_Data for analysis_:
——————

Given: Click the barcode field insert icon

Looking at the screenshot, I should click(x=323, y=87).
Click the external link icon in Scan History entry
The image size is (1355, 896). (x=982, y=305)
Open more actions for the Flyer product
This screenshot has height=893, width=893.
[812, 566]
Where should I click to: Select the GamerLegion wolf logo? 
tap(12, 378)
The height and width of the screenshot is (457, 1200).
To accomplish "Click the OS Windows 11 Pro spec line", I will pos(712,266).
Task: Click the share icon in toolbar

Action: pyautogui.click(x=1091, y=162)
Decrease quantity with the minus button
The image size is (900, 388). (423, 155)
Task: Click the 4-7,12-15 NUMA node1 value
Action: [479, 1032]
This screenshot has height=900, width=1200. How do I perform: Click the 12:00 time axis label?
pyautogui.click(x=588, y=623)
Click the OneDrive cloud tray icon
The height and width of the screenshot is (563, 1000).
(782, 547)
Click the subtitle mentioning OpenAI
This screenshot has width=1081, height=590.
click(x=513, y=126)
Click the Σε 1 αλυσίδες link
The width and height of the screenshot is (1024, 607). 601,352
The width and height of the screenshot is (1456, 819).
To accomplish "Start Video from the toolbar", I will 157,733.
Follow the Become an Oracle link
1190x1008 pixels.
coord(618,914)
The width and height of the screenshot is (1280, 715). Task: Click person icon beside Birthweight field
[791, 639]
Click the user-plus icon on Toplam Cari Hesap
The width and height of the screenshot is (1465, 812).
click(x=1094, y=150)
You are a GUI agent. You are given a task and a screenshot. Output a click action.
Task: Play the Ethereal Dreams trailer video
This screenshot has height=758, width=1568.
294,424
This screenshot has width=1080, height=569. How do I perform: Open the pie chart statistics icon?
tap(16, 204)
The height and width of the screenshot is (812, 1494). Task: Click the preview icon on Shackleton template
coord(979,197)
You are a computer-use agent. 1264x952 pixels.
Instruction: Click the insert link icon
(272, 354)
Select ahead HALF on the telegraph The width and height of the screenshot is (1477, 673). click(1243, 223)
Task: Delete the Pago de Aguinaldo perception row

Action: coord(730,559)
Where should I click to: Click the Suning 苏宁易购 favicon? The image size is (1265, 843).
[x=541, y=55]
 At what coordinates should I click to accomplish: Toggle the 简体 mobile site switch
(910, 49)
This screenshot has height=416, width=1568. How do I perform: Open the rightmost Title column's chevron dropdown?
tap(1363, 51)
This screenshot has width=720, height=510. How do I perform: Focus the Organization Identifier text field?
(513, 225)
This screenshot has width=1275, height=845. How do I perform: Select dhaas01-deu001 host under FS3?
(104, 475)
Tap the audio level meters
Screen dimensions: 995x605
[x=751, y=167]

——————

_The task_: Could you please print the entire listing exactly?

_Output_:
Given: Click the barcode field insert icon

Looking at the screenshot, I should click(x=323, y=87).
Click the external link icon in Scan History entry
The image size is (1355, 896). (x=982, y=305)
Open more actions for the Flyer product
This screenshot has height=893, width=893.
[812, 566]
Where should I click to: Select the GamerLegion wolf logo? 
tap(12, 378)
The height and width of the screenshot is (457, 1200).
To accomplish "Click the OS Windows 11 Pro spec line", I will pos(712,266).
Task: Click the share icon in toolbar

Action: pyautogui.click(x=1091, y=162)
Decrease quantity with the minus button
The image size is (900, 388). (423, 155)
Task: Click the 4-7,12-15 NUMA node1 value
Action: [479, 1032]
This screenshot has height=900, width=1200. How do I perform: Click the 12:00 time axis label?
pyautogui.click(x=588, y=623)
Click the OneDrive cloud tray icon
The height and width of the screenshot is (563, 1000).
(782, 547)
Click the subtitle mentioning OpenAI
This screenshot has width=1081, height=590.
click(x=513, y=126)
Click the Σε 1 αλυσίδες link
The width and height of the screenshot is (1024, 607). 601,352
The width and height of the screenshot is (1456, 819).
To accomplish "Start Video from the toolbar", I will 157,733.
Follow the Become an Oracle link
1190x1008 pixels.
coord(618,914)
The width and height of the screenshot is (1280, 715). Task: Click person icon beside Birthweight field
[791, 639]
Click the user-plus icon on Toplam Cari Hesap
The width and height of the screenshot is (1465, 812).
click(x=1094, y=150)
You are a GUI agent. You are given a task and a screenshot. Output a click action.
Task: Play the Ethereal Dreams trailer video
This screenshot has height=758, width=1568.
294,424
This screenshot has width=1080, height=569. How do I perform: Open the pie chart statistics icon?
tap(16, 204)
The height and width of the screenshot is (812, 1494). Task: Click the preview icon on Shackleton template
coord(979,197)
You are a computer-use agent. 1264x952 pixels.
Instruction: Click the insert link icon
(272, 354)
Select ahead HALF on the telegraph The width and height of the screenshot is (1477, 673). click(1243, 223)
Task: Delete the Pago de Aguinaldo perception row

Action: coord(730,559)
Where should I click to: Click the Suning 苏宁易购 favicon? The image size is (1265, 843).
[x=541, y=55]
 At what coordinates should I click to accomplish: Toggle the 简体 mobile site switch
(910, 49)
This screenshot has height=416, width=1568. How do I perform: Open the rightmost Title column's chevron dropdown?
tap(1363, 51)
This screenshot has width=720, height=510. How do I perform: Focus the Organization Identifier text field?
(513, 225)
This screenshot has width=1275, height=845. How do I perform: Select dhaas01-deu001 host under FS3?
(104, 475)
Tap the audio level meters
Screen dimensions: 995x605
[x=751, y=167]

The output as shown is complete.